Троллейбус, метро, снова троллейбус — около часа ночи я звонил в дверь Чумаков. Майя была внешне спокойна, но говорила сбивчиво и всё время соскальзывала на тему прощания.
— Как хорошо, что вы приехали… Спасибо вам… Эти годы нашей дружбы были такими славными… Володе я написала подробную записку, где что лежит, что надо будет сделать в первую очередь… Но на словах передайте ему, когда он вернётся, что я прошу прощения за то, что втянула его во всё это… У него и так нервы на пределе, а тут из-за меня на него накинутся все наши драконы и гидры…
Она явно не верила, что её выпустят после допроса. Спрашивала, разрешат ли ей взять в камеру её успокаивающие лекарства. Наверное, не разрешат — ведь им выгодно, чтобы человек не мог владеть собой. Ей и в обычной-то жизни трудно было соврать кому-нибудь в глаза, а тут… «Они умеют играть на нашей порядочности». Если она предстанет перед следователем в таком состоянии, он сумеет извлечь из неё всё: имена посетителей её кабинетика, названия книг и рукописей, приносившихся Марамзиным, адрес машинистки, тайно печатавшей для нас всё неподцензурное. Этого нельзя было допустить.

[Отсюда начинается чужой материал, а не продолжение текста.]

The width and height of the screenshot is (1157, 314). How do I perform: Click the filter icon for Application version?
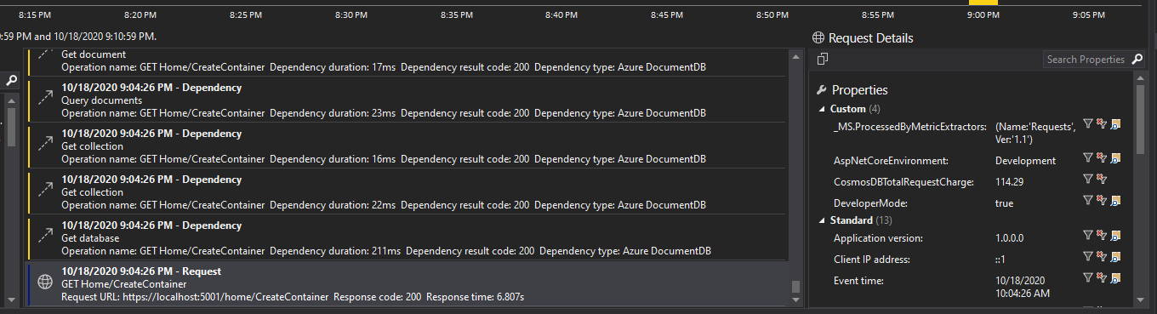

— Майя, покажите мне эту повестку, — сказал я. — Она ведь не была вручена вам под расписку, как положено. Вы просто извлекли её из почтового ящика, так? Вы могли не найти её, потерять, случайно выбросить. Нет свидетелей тому, что она была у вас в руках.
— После звонка вам я позвонила одной подруге, тоже сказала о повестке.
— Это неважно. В уголовном кодексе нет статьи, карающей за неявку по вызову. Заболела, перепутала дату, послали в командировку. Можно соврать что угодно.
Майя смотрела на меня с печальной укоризной. «Хорошо вам, умеющим соврать глазом не моргнув». Разумнее всего было бы опустить повестку обратно в ящик — да, мол, забыла проверить почту. Но это опять означало бы, что она должна врать и изворачиваться. Нет, на неё, человека театра, мог подействовать только какой-то сильный театральный жест.
— Пойдите сюда, — я открыл дверь ванной, поманил её внутрь. — Вот что мы сделаем с этой бумажкой. Рвём на мелкие куски — раз. Бросаем обрывки в унитаз — два. Аккуратно спускаем воду — три. Всё. Её не было, вы её в руках не держали.
Майя смотрела на меня с испугом, но и слабая благодарная улыбка вдруг проступила на её губах.
— Дальше я предлагаю такой план действий. Вы сейчас собираете чемодан — всё, что взяли бы с собой в двухнедельную командировку. С этим чемоданом мы выходим на улицу, ловим такси и едем к нам. Это на тот случай, если нашим пинкертонам вздумается прислать за вами утром машину. Вы ночуете у нас, а завтра утром я везу вас на Рижский вокзал и отправляю к Володе. Да, съёмочной группе срочно понадобилась помощь редактора Майи Чумак на месте. Все друзья подтвердят это. Если пинкертонам вы очень нужны, они рано или поздно найдут вас и там. Но у вас будет время придти в себя, всё обдумать, выработать линию поведения. Завтра я подробно расскажу вам то, что мне удалось разузнать — понять — про методы обработки свидетелей в КГБ. Но в нынешнем состоянии идти к ним в логово вам нельзя, невозможно.
И к моему изумлению, Майя Чумак — Майя, которую никогда, никому из друзей не удавалось выманить в гости, — согласилась ехать ночевать в чужом доме! Мы поставили ей раскладушку в столовой, и наутро полуторагодовалая Наташа с любопытством разглядывала чужую тётю, которая — вот глупышка! — не сумела за завтраком проглотить ни одной оладьи с вареньем.